- Xbox 360 cover art
- Developer: Recom
- Publisher: Recom
- Platform: Xbox 360
- Release: JP: September 25, 2008;
- Genre: Board game
- Modes: Single-player, multiplayer

= Janline =

2008 video game

Janline (ジャンライン) is a Mahjong game developed and published by Recom for the Xbox 360 system. The game was released on September 25, 2008. On August 6, 2009, Janline R was released for PlayStation 3.

The original Xbox 360 release was met with a negative reception.

== Overview ==
Janline is an online game where the rules of Japanese Mahjong are used. The game is known in the Japanese gaming community as a kusoge, due to the game's quality and its customer support.

==Criticism==
Immediately after the release of the Xbox 360 version, players wrote about the following problems about the game on online forums:

- The game often froze.

- Tiles which should be shown were hidden.
- The player was offered strange choices of tiles when performing chii.
- There were bugs with calculating points.
- The player who created a room would always be the dealer.
- In online matches, there was no penalty for disconnecting; therefore, one could intentionally disconnect without penalties if one thinks that one is about to lose the game.
- If a player disconnected, the round would suddenly end.
Due to these bugs, the official forums were flooded with demands to fix these bugs, to the point that an apology was issued on the same day as the game's release. The developer and publisher, Recom, promised to release a patch that fixes these bugs.

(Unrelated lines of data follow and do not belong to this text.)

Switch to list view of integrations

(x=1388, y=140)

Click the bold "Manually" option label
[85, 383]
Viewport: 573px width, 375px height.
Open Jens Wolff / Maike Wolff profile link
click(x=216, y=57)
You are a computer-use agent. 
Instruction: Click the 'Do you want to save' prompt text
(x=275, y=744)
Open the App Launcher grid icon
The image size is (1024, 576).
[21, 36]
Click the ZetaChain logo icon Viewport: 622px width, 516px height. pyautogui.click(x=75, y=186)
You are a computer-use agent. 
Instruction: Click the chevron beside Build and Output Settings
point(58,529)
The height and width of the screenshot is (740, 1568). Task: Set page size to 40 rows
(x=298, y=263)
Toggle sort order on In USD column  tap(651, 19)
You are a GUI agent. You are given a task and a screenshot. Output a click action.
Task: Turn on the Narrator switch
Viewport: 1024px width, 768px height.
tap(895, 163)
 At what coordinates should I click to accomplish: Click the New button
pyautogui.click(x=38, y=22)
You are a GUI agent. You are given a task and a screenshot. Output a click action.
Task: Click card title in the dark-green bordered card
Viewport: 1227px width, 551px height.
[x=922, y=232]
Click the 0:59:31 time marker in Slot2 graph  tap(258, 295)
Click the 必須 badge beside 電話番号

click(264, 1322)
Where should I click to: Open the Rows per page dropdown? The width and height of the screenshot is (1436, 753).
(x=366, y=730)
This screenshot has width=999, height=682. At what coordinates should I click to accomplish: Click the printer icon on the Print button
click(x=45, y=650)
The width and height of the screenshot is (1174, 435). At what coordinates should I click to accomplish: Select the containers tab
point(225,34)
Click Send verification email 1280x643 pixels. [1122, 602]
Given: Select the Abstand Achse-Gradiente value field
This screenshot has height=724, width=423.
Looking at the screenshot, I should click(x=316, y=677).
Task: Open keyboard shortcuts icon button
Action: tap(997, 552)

On December 4, 2008, although the game was updated, it brought in more bugs:
- The game ran slowly.
- Freezing was more frequent. Despite this, a penalty was implemented for disconnection.
- It was possible to intentionally freeze the game through specific actions.
- On exiting the game and returning to the main menu, on the prompt "Would you like to return to the main menu?" there were three options all reading "yes".
- Tiles were distributed as if intentionally.
- Tiles were displayed with a slant.
- With chii, pon and kan, irrelevant tiles would be revealed. If there are the right number of tiles, it was possible to make a winning hand.
- With kan, occasionally only two or three tiles would be removed from the hand. Tiles that were supposed to be removed instead remained in the hand, and it would be impossible to create a winning hand due to excess tiles .
- With kan, tiles would be stolen from other players' hands. The player performing the kan would have more tiles than necessary, and the other player would have less than necessary . Neither of these players could then make a winning hand.
- In normal Japanese mahjong rules, if kan is called four times in the same round that are not all by the same player, this round would end in a draw . However, in Janline, there is no draw and a fifth kan can be called.
- If consecutive games were played in the same room, in the second consecutive game, every second tile could be selected; in the game after that, every third tile could be selected, and so on.
- Voices bought in the DLC could not be played.
- The player drew a tile before the previous player discarded. This is called (先ヅモ, saki-dzumo) and is against the rules of mahjong.
Recom closed the official forums and blog at the same time as the release of the patch. They did not respond to telephone calls from players, and any emails sent to Recom received automatic replies. As of , there has not been an official report or apology regarding these bugs.

==Janline R==
On August 6, 2009, Janline was ported to PlayStation 3 under the name Janline R (ジャンラインR). Janline R added the features of 3D avatars, as well as the ability to use USB cameras. The bugs from the original Janline were fixed in Janline R.